**本文:**
哲学者や思想家について語っているときに年配の先輩方からよく「その人どこ大出身?」「どこで博士号とったの?」と聞かれる。僕にはそういうことを知ろうというマインドがないため、大抵、答えられない。何々学派とか系譜学みたいなものを見渡したいのだろうか。でも、それに答えられたことがあっても、その後の会話でそれがプラスになったことがあまりない。左派だとか京都学派だとかシカゴ学派だとかいう、出身校的なもの、「てめぇどこ中だコラ? あ?」的なものを僕は気にしない。ただ、目の前のテキストを吟味するだけである。

そんな妄想にふけりながら雑誌「群像」を手に取ると、そこに近内悠太さんのエッセイがでていた。近内さんといえば思想書『世界は贈与でできている』でジャンル異例のヒットを飛ばしている書き手だ。そんな彼が「群像」に「天文学的比喩としての他者」という随筆を寄稿した。

大学で宇宙工学を学んでいた僕は、タイトルに目を惹かれ、しかも書き出しに出てくる天文学者オーレ・レーマーの名前を見て、そのまま一気に読んでしまった。レーマーは、木星とその惑星イオの観測から「それまで未知(無限)とされてきた光に、実は速度があると気づいた」人として知られている。ずっとずっと、星を見続けた人だ。あたかも天文学の父・ガリレオのように。僕も星空を眺めることが好きだけれど、"観測が人生の主"みたいなガリレオにとっては、まさに星空に飛び込んで、地球の外に出て、"直接、星を吟味してぇ!"と思ったに違いない(これも妄想)。

だが、現実には天文学者は、木星にも惑星イオにも触れられない。学者は、天空から見れば地上にへばりついているような、そのようにしてしか星々を調べられない。

そこで近内さんはこう書く。

「他者とは、距離の遠く離れた惑星のような存在である」(「群像」2020年11月号341頁)

なぜそう言えるか。近内さんが述べる理由については、今月号の「群像」を手にとって確認してほしい。だが、僕もこの妙句には共感する。なぜなら、他者、他人は、どこまでも「わからない」存在だからだ。他人の心の中に入り込んで直接知ることなどできないからだ。

父母のことは、僕はよく知っている。でも、すべては知らない。わからないことがたくさんある。父の幼い頃のこと、母の幼い頃のこと、出身の小学校なんて、まったく知らない。"母ならきっとこうするだろう"という予想だって、たびたび外れる。当然ながら、面と向かって座っていたって、いま父母が何を考え、次に何をするかは予想できない。というか、わからない。わかっていることより、わからないことの方が、実は、はるかに多い。そのわからなさの地平は、まるで無限の彼方まで続いているかのようである。ということで、哲学者エマニュエル・レヴィナスは『全体性と無限』という本をこしらえてしまった(少なくともその「わからなさ」を題材にした)。

**作成内容:** 本文のうち、「大学で宇宙工学を学んでいた僕」から始まり「知ることなどできないからだ。」で終わる部分を、一字も変えずに書き写しなさい。 本文の記述だけを手がかりにすること。

**データ抜粋:**
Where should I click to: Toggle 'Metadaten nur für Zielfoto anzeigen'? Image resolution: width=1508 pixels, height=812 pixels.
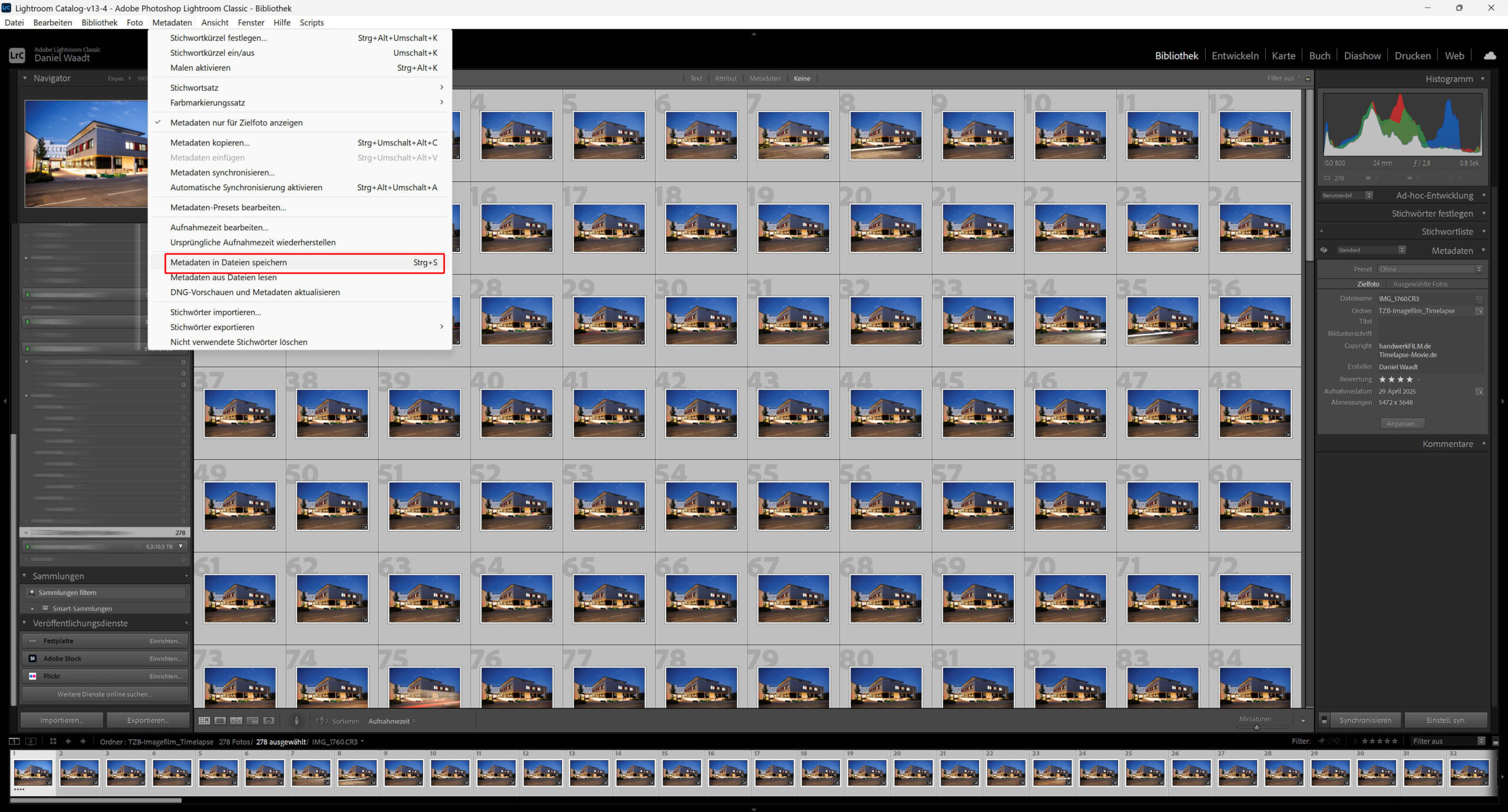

**解答:**
大学で宇宙工学を学んでいた僕は、タイトルに目を惹かれ、しかも書き出しに出てくる天文学者オーレ・レーマーの名前を見て、そのまま一気に読んでしまった。レーマーは、木星とその惑星イオの観測から「それまで未知(無限)とされてきた光に、実は速度があると気づいた」人として知られている。ずっとずっと、星を見続けた人だ。あたかも天文学の父・ガリレオのように。僕も星空を眺めることが好きだけれど、"観測が人生の主"みたいなガリレオにとっては、まさに星空に飛び込んで、地球の外に出て、"直接、星を吟味してぇ!"と思ったに違いない(これも妄想)。

だが、現実には天文学者は、木星にも惑星イオにも触れられない。学者は、天空から見れば地上にへばりついているような、そのようにしてしか星々を調べられない。

そこで近内さんはこう書く。

「他者とは、距離の遠く離れた惑星のような存在である」(「群像」2020年11月号341頁)

なぜそう言えるか。近内さんが述べる理由については、今月号の「群像」を手にとって確認してほしい。だが、僕もこの妙句には共感する。なぜなら、他者、他人は、どこまでも「わからない」存在だからだ。他人の心の中に入り込んで直接知ることなどできないからだ。